Billy Burrows Partner, Burrows & Cummins

The new rules for pension drawdown have come into effect and the new flexibility, combined with more low-cost drawdown plans and better inv-estment options, will change attitudes to drawdown.

While flexible drawdown may take all the headlines, it will have limited impact on the retirement market because only a small number of people will have a pension fund big enough to benefit from this option. Capped drawdown will have a much bigger impact on the market because it will appeal to many more people.

Seen through the eyes of many middle Britain clients approaching retirement, capped drawdown may have many advantages, especially as this cohort is seeing the value from annuities decreasing and therefore need to seriously consider alternatives to annuities.

Annuities are becoming relatively more expensive for middle Britain as a damaging cocktail of postcode annuity pricing, Solvency II and gender-neutral annuities create a downward drag on annuity prices.

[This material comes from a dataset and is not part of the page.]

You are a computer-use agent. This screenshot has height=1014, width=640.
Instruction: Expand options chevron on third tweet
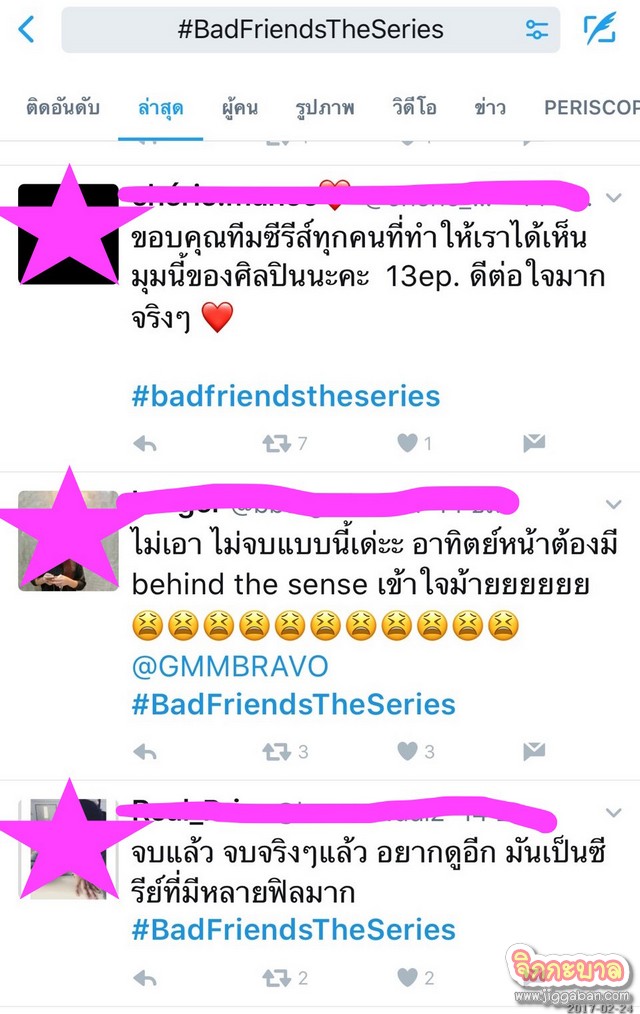tap(614, 812)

I have long argued that the only way that middle Britain investors will get better value from their pensions is by taking or shar-ing some risk with the comp-anies paying their pensions.

There are three reasons why drawdown is generally regarded as unsuitable for those with modest pension funds. Drawdown is inherently more risky than an annuity, the charges are much higher and drawdown needs complex advice.

The key to success or failure with drawdown is the investment strategy and the problem is that most investors do not have access to the appropriate investment advice. The rise in popularity of multi-asset funds provides a potential solution because they can select a combination of portfolios that provides a diverse spread of investments with the appropriate level of risk.

There is no escaping that drawdown needs advice but this advice does not have to be overly complicated or expensive if the advisers use a combination of good communications and efficient use of technology.

Provided investors understand the risks of drawdown and make sensible investment decisions, there is no reason why capped drawdown should not be a viable option for investors seeking long-term income growth with income flexibility and choice of death benefits.

However, there are two downsides. First, investors are still left with the problem that as they get older they should be taking less risk, so investing in annuities as they get older is always a good idea. Second, the 55 per cent tax on lump-sum death benefits means that pensions are not an efficient way to leave money to the family.

My message is consistent. Clients should not necessarily be faced with a black and white decision but with the choice of a combination of guaranteed and investment-linked options.